O to be a pie feeding friends..


Remember, Lucille Clifton says,

this will keep us warm.

But she’s a quilter.

I can make a buttery crust

but thin on fluting

top and bottom together.

To be shaped like the bonsai.

To be fired in the oven like clay.

To have abundance on the tongue

while carrying the stone’s patina.

To have eyes like that.


        For Jane and Terry


Jim

29 June 2021









*


‘I HAD TO GET IT RIGHT THE FIRST TIME’

          Rhiannon Giddens, from the album, Freedom Highway


Cherry Pie, Rhiannon Giddens,

Quilting, Rosie Lee Tompkins,

Karen Bodeen, Lucille Clifton,

Rex DeLoney, Pastor Kathleen Anderson,

Jane Guting and Terry Martin


This isn’t Mingus.

I got hit way back

before that and Rosie Lee

belonging and us to to her

having people over

to meet her had to have

something to eat


that’s how Rhiannon came

to us, song now, song-savoring

power danger, see what Rex did,

anyway, the painting is a quilt

Terry and Jane gave me

those cherries from SunFlower Hill

all my failures rolling out crusts

rushing at me in flour

crashing waves, butter

friage be-devil damned

Karen telling me

Don’t over-work the dough

Waterboy drum bang resonant


Couldn’t stop find more sour

pie cherries, cut the sugar,

measure an extra half-cup

4!/2 cherries tapioca

instead of cornstarch

don’t cook first

flute, fold, crimp, thumb-finger

There ain’t no hammer


I’m gonna but this rock

reading Lucille

Luz Belle light my mother too

Jack of Diamonds Rhiannon singing

B. B. King’s Guitar

Clifton’s 12 fingered prophecy cry

whose hands touch me now

will turn to flowers

No matter how hard I tried

Jesus I couldn’t never

make mama happy


You want to see poems

laid out on a page what

Kevin Young does to Lucille’s

well that pie is a poem

that song with the Spaniard’s

guitar backing Rhiannon

that’s what Young does

on 700-plus pages

of Lucille Clifton’s Collected


Gloss demanding underline

notes made me find something

different dream like coding

mimicking Young’s vision

Lucille, Mama, all this light from you

mama Lucille, Rosie

dots and marked geographically

word thoughts allowed below

page numbers Rosie Lee Tompkins


looking down towards me

eyes on kitchen island

shy herself her pool always

filling all the time filling

pie crust holding its crimp

and folding almond hint

alchemy free jazz prayer magic


*


SITTING IN THE BUTTERSCOTCH CHAIR

BETWEEN KAREN AND ROSIE LEE TOMPKINS


Karen in her chair, Rosie Lee on the wall.
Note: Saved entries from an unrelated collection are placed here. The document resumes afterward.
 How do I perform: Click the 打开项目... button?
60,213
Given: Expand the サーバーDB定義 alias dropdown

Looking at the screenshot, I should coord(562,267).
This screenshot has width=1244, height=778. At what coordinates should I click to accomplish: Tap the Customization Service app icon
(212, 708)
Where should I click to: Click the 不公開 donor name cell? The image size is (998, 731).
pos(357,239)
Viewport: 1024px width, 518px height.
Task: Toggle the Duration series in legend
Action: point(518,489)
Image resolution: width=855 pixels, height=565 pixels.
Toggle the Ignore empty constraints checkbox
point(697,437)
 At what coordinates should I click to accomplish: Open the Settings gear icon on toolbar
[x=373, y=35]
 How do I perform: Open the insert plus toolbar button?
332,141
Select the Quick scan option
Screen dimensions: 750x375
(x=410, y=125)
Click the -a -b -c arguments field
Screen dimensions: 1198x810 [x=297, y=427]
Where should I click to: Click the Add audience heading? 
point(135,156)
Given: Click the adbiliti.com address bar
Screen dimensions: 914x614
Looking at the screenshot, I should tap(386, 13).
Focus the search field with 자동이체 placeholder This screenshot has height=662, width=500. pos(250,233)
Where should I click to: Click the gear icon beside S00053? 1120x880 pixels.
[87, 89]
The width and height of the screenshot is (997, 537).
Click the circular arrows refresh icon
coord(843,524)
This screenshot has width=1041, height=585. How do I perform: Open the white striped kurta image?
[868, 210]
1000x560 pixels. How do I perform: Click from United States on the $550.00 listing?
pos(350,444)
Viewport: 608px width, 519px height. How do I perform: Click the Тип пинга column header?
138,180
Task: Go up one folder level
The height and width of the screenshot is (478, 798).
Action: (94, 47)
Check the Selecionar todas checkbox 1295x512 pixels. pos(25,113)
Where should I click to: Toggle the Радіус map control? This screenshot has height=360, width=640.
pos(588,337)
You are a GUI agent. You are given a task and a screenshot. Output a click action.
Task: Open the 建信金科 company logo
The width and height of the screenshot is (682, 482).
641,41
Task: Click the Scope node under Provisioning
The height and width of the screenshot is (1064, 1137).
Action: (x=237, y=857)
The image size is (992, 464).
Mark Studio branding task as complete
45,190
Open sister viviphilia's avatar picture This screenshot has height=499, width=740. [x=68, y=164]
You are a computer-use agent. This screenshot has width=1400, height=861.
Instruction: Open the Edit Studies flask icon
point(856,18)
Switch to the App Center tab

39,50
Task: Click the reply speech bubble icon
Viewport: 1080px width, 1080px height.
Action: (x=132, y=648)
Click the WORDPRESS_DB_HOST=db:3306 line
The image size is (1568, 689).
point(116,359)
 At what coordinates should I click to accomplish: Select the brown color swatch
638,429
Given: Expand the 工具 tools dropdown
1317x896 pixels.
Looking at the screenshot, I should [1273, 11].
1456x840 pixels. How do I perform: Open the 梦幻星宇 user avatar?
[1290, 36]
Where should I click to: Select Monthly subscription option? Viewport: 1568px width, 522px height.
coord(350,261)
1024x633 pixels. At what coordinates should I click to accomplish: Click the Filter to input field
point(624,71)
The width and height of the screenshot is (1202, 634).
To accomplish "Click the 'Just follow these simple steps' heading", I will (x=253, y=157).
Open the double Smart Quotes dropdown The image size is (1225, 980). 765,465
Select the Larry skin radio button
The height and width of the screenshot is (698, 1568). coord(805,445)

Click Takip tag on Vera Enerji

Two quilters of faith. Two who belong

to something I don’t fully understand.

Calling them fabric artists

is a kind of obscenity. Two quiet ones.

A painting by colorist Rex DeLoney

and birthday gift for Karen.

That’s wrong, too.


Blessed now. Rosie Lee, Karen, Rex.

Quilts, color, paint. Looking and seeing.

Walk-wonder-wander-float.

Looking at her this morning

getting used to her presence.

Being here. Being.


Ester and Gilbert coming through her eyes.


Her eyes, Ester said, Black people

read the world looking through

a person’s eyes. Gilbert

mentions the imagination.

So much is in the imagination of the artist.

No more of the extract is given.